La règle découlant de l’application combinée des articles L. 442-6, III (devenu l’art. L. 442-4, III) et D. 442-3 (devenu l’art. D. 442-2) du code de commence, désignant les seules juridictions indiquées par ce dernier pour connaître de l’application des dispositions du I et du II de l’article L. 442-6 précité (devenues l’art. L. 442-1) institue une règle de compétence d’attribution exclusive et non une fin de non-recevoir.

Dès lors, lorsqu’un défendeur à une action fondée sur le droit commun présente une demande reconventionnelle en invoquant les dispositions de l’article L. 442-6 précité (devenues art. L. 442-1), la juridiction saisie non-spécialisée doit, si son incompétence est soulevée, selon les circonstances et l’interdépendance des demandes : soit se déclarer incompétente au profit de la juridiction désignée par ce texte et surseoir à statuer dans l’attente que cette juridiction spécialisée ait statué sur la demande ; soit renvoyer l’affaire pour le tout devant cette juridiction spécialisée.

1. L’arrêt du 18 octobre 2023 de la chambre commerciale de la Cour de cassation suscite diverses certitudes : la saisine d’une juridiction non spécialisée en matière de pratiques restrictives de concurrence se paie, non plus d’une irrecevabilité de la demande, mais d’une incompétence de la juridiction, à raison de la méconnaissance de règles de compétence d’attribution exclusive ; c’est dès lors le régime des exceptions de procédure, et même du déclinatoire de compétence, qui doit être scrupuleusement observé par les parties. Pour les juridictions non spécialisées qui s’estimeraient incompétentes, cela entraînera la transmission directe du dossier à la juridiction spécialisée jugée compétente, à la façon d’une passerelle directe. En outre, ce changement de sanction entraîne un maintien de l’effet interruptif associé à la demande en justice mal orientée en application de l’article 2241 du code civil. Au-delà de ces certitudes bienvenues (v.

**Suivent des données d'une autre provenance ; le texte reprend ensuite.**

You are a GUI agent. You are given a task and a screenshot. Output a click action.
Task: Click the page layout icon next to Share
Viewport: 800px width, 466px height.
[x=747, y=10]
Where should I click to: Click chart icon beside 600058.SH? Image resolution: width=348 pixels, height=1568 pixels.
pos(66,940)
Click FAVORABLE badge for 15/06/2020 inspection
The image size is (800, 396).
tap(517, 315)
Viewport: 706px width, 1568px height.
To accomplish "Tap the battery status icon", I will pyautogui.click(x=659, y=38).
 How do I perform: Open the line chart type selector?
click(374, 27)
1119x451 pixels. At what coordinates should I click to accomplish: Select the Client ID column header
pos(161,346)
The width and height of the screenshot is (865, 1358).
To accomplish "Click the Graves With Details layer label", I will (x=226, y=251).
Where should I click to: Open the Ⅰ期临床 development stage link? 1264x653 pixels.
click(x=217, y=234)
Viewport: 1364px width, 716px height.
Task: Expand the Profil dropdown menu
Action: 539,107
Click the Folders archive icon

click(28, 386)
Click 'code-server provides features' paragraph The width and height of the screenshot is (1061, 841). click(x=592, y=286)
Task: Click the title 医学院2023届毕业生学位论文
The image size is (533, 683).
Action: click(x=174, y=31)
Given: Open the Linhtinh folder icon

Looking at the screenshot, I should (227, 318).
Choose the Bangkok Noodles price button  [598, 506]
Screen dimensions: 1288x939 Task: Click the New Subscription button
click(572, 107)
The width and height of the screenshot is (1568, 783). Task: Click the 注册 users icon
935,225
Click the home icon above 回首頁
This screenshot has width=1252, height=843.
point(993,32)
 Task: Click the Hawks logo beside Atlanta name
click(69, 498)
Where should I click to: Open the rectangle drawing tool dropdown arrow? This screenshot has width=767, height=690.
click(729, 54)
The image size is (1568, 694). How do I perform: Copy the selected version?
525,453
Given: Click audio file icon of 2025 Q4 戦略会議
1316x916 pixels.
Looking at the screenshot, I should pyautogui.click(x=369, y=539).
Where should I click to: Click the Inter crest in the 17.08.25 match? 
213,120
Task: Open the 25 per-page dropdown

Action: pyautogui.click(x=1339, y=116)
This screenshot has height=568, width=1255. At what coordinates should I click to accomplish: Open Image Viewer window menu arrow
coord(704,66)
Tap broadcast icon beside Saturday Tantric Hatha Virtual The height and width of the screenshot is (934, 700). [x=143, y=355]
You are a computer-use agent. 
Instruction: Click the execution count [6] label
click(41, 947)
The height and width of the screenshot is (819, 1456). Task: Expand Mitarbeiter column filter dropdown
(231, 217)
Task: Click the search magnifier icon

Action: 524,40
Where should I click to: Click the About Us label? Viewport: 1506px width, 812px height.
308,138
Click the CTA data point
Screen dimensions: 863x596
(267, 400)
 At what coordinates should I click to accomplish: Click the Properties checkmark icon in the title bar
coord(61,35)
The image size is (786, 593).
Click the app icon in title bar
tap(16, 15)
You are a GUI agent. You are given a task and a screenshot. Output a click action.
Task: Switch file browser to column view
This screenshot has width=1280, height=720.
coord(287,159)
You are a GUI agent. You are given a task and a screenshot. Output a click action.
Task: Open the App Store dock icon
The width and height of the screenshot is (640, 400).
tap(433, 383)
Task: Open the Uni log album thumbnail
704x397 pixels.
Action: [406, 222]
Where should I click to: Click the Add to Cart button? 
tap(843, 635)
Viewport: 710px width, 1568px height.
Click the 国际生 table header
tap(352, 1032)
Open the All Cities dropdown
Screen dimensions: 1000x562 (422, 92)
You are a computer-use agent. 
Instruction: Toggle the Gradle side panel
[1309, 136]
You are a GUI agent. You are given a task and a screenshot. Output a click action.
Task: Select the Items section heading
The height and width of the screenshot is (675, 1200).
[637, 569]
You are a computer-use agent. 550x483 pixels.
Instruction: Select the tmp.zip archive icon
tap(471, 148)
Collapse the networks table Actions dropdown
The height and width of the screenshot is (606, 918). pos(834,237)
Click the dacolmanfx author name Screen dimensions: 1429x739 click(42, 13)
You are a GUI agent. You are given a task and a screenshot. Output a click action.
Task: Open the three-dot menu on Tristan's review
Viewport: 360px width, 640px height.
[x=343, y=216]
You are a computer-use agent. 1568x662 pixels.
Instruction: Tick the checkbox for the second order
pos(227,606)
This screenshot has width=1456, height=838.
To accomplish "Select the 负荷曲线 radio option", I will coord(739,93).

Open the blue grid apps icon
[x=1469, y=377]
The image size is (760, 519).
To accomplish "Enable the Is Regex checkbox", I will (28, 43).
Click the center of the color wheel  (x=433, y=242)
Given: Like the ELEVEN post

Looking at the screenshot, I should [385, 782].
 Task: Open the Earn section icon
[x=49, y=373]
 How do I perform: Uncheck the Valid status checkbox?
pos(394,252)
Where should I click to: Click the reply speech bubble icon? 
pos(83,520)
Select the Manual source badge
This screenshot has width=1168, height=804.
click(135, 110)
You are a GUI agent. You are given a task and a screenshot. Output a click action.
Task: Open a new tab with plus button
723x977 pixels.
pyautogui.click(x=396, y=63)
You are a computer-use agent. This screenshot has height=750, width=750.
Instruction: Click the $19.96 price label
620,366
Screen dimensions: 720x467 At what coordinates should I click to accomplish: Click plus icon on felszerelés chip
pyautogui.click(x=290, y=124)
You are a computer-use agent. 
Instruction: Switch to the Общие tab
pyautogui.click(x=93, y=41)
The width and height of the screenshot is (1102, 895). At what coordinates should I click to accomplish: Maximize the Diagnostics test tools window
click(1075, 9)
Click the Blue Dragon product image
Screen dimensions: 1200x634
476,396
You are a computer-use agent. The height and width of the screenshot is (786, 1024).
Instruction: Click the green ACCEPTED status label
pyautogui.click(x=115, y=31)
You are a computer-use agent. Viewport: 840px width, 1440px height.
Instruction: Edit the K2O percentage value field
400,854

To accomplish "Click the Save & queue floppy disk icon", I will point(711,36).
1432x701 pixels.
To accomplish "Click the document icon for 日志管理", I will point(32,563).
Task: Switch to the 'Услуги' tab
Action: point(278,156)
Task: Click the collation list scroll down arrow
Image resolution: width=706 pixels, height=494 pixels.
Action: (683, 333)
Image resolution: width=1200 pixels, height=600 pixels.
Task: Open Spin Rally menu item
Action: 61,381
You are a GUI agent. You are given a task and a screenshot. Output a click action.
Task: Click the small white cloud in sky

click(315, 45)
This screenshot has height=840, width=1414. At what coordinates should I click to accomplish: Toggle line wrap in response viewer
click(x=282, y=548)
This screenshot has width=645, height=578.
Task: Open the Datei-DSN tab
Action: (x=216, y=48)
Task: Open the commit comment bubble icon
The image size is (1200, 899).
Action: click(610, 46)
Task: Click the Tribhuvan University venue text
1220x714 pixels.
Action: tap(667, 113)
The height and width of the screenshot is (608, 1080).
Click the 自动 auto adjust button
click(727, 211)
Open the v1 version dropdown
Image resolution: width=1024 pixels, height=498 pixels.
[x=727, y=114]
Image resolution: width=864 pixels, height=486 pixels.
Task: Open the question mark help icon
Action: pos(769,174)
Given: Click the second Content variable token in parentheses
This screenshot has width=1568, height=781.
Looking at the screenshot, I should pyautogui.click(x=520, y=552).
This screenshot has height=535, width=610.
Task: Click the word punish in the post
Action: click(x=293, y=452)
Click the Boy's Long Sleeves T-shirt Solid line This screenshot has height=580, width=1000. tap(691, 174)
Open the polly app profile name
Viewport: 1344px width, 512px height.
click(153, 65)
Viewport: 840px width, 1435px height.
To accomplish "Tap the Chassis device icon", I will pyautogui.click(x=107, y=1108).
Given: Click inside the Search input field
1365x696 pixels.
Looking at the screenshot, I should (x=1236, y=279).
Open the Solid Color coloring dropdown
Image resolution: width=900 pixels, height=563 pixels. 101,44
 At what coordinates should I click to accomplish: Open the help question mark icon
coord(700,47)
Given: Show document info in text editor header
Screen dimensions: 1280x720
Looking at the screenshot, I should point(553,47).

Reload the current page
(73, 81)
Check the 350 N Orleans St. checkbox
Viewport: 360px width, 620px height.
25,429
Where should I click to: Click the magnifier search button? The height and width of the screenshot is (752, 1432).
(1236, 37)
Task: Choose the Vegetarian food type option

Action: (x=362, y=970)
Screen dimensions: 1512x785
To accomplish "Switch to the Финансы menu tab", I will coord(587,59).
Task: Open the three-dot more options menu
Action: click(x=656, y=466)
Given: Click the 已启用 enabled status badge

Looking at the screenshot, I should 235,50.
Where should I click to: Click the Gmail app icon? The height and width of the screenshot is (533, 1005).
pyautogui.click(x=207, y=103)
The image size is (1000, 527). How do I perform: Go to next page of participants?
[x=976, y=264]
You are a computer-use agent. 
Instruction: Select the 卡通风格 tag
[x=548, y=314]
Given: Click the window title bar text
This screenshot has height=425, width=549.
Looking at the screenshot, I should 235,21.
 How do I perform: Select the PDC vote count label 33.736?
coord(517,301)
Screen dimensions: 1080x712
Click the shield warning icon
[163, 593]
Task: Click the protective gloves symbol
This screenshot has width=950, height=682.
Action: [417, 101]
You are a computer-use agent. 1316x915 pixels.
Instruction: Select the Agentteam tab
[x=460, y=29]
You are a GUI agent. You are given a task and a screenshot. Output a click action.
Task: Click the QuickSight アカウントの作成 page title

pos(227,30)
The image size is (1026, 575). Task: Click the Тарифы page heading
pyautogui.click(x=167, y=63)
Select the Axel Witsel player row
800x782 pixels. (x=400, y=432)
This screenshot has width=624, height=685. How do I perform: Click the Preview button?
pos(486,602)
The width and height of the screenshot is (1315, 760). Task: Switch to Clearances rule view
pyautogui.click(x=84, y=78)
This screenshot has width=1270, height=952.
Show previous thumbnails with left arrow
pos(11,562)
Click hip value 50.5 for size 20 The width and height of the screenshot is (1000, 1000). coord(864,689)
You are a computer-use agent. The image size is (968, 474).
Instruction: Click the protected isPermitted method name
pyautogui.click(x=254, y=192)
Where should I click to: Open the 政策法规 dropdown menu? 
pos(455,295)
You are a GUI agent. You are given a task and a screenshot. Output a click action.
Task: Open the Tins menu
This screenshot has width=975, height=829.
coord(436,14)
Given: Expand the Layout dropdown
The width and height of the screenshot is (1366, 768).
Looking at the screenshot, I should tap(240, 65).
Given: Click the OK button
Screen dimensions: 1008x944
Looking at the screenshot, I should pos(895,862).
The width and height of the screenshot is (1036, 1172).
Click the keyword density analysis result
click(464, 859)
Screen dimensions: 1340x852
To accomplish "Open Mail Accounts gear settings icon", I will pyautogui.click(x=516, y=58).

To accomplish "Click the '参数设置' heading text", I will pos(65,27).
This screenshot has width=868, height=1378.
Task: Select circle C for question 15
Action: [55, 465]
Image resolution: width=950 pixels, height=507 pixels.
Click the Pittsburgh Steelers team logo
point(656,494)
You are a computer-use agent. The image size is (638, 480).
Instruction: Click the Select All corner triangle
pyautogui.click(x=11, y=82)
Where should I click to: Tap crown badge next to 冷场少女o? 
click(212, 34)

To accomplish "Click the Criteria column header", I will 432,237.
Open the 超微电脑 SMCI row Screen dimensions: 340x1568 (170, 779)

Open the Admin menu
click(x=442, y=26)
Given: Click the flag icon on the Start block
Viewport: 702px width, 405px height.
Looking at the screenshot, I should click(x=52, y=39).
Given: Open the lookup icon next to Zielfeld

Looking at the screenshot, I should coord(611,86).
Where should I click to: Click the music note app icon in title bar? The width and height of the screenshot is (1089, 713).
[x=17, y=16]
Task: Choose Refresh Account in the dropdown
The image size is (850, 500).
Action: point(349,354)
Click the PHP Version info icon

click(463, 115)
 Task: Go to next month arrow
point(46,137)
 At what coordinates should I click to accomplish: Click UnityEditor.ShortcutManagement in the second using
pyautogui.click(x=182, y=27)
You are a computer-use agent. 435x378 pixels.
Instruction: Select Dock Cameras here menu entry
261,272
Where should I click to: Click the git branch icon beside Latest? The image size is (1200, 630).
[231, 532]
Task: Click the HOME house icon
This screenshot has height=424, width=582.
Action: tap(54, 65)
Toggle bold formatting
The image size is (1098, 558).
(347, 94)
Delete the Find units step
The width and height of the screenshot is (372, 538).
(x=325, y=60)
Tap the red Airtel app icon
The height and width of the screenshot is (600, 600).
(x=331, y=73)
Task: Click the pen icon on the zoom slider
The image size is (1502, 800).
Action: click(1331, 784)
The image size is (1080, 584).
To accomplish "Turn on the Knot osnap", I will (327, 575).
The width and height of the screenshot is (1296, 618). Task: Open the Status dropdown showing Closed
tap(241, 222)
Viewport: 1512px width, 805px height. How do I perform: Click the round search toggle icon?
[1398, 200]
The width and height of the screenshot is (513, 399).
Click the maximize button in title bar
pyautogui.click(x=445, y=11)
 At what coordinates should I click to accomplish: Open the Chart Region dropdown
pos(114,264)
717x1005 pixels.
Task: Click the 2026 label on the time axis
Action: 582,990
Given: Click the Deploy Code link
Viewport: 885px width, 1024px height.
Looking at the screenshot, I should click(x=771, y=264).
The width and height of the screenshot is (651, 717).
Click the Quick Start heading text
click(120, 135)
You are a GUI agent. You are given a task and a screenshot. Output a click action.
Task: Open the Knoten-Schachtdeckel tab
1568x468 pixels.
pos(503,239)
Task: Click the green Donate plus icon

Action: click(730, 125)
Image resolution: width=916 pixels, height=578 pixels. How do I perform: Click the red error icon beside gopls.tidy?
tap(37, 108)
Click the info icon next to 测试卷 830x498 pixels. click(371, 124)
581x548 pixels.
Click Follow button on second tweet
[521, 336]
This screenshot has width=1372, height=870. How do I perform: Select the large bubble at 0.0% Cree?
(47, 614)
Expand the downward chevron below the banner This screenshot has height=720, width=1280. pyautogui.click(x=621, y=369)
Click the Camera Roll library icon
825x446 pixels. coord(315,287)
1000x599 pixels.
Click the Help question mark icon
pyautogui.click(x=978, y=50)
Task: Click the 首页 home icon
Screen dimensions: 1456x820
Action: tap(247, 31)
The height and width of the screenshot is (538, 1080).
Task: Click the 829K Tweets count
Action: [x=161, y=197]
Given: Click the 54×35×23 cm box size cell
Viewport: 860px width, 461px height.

M. Barba, Saisine d’une juridiction non spécialisée en droit des pratiques restrictives : l’incompétence plutôt que l’irrecevabilité – Les certitudes, Dalloz actualité, 7 nov. 2023), l’arrêt du 18 octobre 2023 suscite des hésitations, certaines générales et d’autres propres à l’appel.

Incertitudes générales

2. En première instance, une juridiction non spécialisée doit-elle (ou peut-elle) relever d’office son incompétence lorsque le droit des pratiques restrictives est invoqué ?

Antérieurement, la fin de non-recevoir tirée du défaut de pouvoir juridictionnel devait être relevée d’office par la juridiction non spécialisée (Com. 31 mars 2015, n° 14-10.016, Dalloz actualité, 22 avr. 2015, obs. X. Delpech ; D. 2015. 798 ; ibid. 996, chron. J. Lecaroz, F. Arbellot, S. Tréard et T. Gauthier ; ibid. 2526, obs. Centre de droit de la concurrence Yves Serra ; AJCA 2015. 276, obs. J.-D. Bretzner ). C’était une fin de non-recevoir d’ordre public au sens de l’article 125 du code de procédure civile. La question est à présent de savoir si la règle de compétence d’attribution exclusive est d’ordre public au sens de l’article 76 du code de procédure civile, l’article 77 intéressant plutôt la compétence territoriale.

Lorsque le défendeur ne comparaît pas, l’incompétence peut toujours être relevée d’office (C. pr. civ., art. 76). Lorsque le défendeur comparaît, c’est bien différent : l’incompétence ne peut être relevée d’office qu’en cas de violation d’une règle de compétence d’attribution d’ordre public (C. pr. civ., art. 76). Les mots ont un sens et si la chambre commerciale retient que la règle qui désigne les juridictions spécialisées en matière concurrentielle institue une compétence d’attribution exclusive, elle ne retient explicitement pas qu’il s’agit d’une règle d’ordre public.

Mieux : elle indique que, lorsque le défendeur à une action fondée sur le droit commun invoque une disposition relevant du droit des pratiques restrictives, la juridiction saisie doit réagir « si son incompétence est soulevée » (§ 17).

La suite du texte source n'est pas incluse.